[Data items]
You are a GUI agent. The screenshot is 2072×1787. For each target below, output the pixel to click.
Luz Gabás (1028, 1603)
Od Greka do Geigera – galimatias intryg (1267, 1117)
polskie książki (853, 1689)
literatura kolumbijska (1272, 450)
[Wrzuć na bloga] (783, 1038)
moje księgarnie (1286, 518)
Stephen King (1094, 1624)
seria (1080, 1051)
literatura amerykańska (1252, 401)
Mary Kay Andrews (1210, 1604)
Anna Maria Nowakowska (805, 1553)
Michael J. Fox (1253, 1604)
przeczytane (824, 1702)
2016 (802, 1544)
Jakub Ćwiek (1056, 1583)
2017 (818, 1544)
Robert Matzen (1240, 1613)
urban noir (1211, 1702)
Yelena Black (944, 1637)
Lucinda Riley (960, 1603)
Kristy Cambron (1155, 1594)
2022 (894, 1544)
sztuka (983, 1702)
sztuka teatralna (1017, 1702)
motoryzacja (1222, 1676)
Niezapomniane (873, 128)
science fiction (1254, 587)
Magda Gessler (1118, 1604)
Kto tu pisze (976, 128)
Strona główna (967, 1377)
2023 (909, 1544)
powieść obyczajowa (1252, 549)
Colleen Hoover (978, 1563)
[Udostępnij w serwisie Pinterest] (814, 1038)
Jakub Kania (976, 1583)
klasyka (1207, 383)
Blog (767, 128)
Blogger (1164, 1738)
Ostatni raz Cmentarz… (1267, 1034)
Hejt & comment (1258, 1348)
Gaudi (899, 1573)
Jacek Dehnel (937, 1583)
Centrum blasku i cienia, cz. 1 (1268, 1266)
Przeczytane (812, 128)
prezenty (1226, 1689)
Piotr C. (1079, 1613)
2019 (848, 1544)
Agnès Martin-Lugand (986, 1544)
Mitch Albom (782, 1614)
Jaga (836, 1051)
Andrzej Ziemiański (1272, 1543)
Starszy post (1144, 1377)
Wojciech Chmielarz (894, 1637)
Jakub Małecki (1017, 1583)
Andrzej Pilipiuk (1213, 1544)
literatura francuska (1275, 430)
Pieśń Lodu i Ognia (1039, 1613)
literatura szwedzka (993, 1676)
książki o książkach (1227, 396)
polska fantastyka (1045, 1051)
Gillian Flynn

REQUIRED ACTION:
Reproduce exactly, with nothing added, the lines from the one that contains "literatura francuska (1275, 430)" to the end of the data.

RESULT:
literatura francuska (1275, 430)
Pieśń Lodu i Ognia (1039, 1613)
literatura szwedzka (993, 1676)
książki o książkach (1227, 396)
polska fantastyka (1045, 1051)
Gillian Flynn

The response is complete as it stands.